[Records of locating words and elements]
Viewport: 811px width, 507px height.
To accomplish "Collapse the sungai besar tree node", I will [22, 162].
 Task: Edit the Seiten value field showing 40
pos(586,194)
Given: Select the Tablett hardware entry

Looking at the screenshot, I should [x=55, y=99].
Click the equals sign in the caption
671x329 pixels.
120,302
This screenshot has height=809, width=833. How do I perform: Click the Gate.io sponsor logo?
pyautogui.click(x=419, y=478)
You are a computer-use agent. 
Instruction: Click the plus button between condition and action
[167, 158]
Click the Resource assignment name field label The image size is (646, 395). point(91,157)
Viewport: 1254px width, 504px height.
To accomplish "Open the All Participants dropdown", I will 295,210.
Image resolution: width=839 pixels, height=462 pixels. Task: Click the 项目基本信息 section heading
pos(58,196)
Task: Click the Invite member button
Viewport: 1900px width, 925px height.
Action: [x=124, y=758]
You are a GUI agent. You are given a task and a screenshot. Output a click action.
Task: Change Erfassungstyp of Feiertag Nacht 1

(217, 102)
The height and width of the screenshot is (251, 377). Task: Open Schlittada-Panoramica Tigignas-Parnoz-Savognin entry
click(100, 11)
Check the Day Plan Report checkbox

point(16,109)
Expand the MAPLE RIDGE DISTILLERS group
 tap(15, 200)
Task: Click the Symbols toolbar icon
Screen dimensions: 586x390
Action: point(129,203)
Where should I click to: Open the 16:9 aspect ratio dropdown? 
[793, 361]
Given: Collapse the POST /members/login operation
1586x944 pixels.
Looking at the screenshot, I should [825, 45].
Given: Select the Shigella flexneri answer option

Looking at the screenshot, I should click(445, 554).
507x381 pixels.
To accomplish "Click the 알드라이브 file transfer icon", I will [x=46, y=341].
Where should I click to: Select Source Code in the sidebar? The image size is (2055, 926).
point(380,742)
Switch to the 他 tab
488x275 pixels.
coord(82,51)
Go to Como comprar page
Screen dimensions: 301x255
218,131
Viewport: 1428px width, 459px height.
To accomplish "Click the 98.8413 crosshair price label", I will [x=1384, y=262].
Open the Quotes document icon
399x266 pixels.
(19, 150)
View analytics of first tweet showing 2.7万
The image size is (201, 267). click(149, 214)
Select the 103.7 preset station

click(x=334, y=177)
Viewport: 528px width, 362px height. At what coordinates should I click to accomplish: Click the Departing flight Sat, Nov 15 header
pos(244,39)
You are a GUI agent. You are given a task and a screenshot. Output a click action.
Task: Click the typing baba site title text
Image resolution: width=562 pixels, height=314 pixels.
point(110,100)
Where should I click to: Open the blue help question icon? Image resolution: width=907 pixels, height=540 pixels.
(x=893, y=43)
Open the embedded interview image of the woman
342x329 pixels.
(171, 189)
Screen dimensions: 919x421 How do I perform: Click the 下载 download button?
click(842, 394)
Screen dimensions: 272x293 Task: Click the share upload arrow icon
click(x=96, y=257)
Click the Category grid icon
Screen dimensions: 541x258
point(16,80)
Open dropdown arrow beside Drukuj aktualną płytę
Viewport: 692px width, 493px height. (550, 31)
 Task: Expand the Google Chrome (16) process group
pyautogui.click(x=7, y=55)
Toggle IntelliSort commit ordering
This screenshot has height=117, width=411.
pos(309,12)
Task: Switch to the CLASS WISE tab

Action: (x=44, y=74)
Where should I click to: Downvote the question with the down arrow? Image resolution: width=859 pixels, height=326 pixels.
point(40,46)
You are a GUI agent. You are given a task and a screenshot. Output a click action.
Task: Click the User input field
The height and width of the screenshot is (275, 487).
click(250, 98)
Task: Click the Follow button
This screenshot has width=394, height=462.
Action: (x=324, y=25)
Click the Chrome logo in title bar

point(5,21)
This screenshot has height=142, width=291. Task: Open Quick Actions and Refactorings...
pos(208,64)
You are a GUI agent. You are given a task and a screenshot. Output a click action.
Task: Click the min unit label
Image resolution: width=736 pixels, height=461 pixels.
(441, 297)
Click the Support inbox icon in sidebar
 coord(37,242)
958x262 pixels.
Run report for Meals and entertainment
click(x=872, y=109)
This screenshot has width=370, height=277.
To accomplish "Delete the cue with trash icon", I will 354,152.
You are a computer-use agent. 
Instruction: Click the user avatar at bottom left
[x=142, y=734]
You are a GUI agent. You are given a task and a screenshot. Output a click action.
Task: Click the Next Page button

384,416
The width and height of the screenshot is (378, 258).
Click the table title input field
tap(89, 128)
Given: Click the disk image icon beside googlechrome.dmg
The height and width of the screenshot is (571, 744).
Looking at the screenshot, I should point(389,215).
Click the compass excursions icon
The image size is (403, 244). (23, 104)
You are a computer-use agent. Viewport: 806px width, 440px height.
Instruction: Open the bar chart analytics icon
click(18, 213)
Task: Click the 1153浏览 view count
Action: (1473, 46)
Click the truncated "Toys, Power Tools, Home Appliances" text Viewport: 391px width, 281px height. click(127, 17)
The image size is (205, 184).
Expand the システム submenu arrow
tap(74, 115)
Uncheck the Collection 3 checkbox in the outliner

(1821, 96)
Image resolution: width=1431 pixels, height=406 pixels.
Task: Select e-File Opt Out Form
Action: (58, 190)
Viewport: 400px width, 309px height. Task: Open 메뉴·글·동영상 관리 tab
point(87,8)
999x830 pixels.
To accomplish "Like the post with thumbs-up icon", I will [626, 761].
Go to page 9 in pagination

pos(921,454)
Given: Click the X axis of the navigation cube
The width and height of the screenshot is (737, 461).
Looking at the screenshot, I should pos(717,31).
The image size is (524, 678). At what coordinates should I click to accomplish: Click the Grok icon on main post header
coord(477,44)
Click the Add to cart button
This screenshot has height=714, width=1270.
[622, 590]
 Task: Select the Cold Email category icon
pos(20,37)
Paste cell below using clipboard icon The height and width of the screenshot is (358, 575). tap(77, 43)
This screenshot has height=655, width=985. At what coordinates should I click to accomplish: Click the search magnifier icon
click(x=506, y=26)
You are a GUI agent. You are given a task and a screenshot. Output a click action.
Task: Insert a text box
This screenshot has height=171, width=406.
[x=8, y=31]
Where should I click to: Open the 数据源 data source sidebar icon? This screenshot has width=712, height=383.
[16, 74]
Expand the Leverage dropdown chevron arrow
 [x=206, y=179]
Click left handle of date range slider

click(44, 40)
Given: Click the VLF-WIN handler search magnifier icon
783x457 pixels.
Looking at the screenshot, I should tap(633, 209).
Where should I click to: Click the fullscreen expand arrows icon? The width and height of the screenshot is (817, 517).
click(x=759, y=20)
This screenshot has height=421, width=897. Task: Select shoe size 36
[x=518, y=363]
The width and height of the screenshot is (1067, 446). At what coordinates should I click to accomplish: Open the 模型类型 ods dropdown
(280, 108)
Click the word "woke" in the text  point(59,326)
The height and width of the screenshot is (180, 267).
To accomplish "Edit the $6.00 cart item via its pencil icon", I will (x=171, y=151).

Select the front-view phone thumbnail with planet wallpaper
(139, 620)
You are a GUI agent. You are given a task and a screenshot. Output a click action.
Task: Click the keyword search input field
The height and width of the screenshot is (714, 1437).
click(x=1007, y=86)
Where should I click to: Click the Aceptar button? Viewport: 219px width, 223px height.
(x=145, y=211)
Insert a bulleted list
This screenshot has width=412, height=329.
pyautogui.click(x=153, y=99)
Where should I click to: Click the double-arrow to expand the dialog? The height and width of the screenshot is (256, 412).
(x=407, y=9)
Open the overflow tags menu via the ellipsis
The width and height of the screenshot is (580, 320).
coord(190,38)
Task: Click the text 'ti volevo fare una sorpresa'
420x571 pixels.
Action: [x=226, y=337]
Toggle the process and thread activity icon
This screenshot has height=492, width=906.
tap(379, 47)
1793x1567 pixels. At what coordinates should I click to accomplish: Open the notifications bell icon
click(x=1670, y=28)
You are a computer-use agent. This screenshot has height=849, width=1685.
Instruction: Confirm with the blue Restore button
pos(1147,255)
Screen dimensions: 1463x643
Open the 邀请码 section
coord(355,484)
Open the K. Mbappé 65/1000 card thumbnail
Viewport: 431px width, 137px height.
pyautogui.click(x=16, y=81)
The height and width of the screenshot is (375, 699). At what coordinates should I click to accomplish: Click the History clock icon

• REQUIRED WORK: Revise the lines beginning with the one that contains "Paste cell below" and ending with the one that contains "click(x=506, y=26)", putting "magnifying glass" in place of "magnifier". Return only those lines, otherwise unchanged.

• SOLVED PROBLEM:
Paste cell below using clipboard icon The height and width of the screenshot is (358, 575). tap(77, 43)
This screenshot has height=655, width=985. At what coordinates should I click to accomplish: Click the search magnifying glass icon
click(x=506, y=26)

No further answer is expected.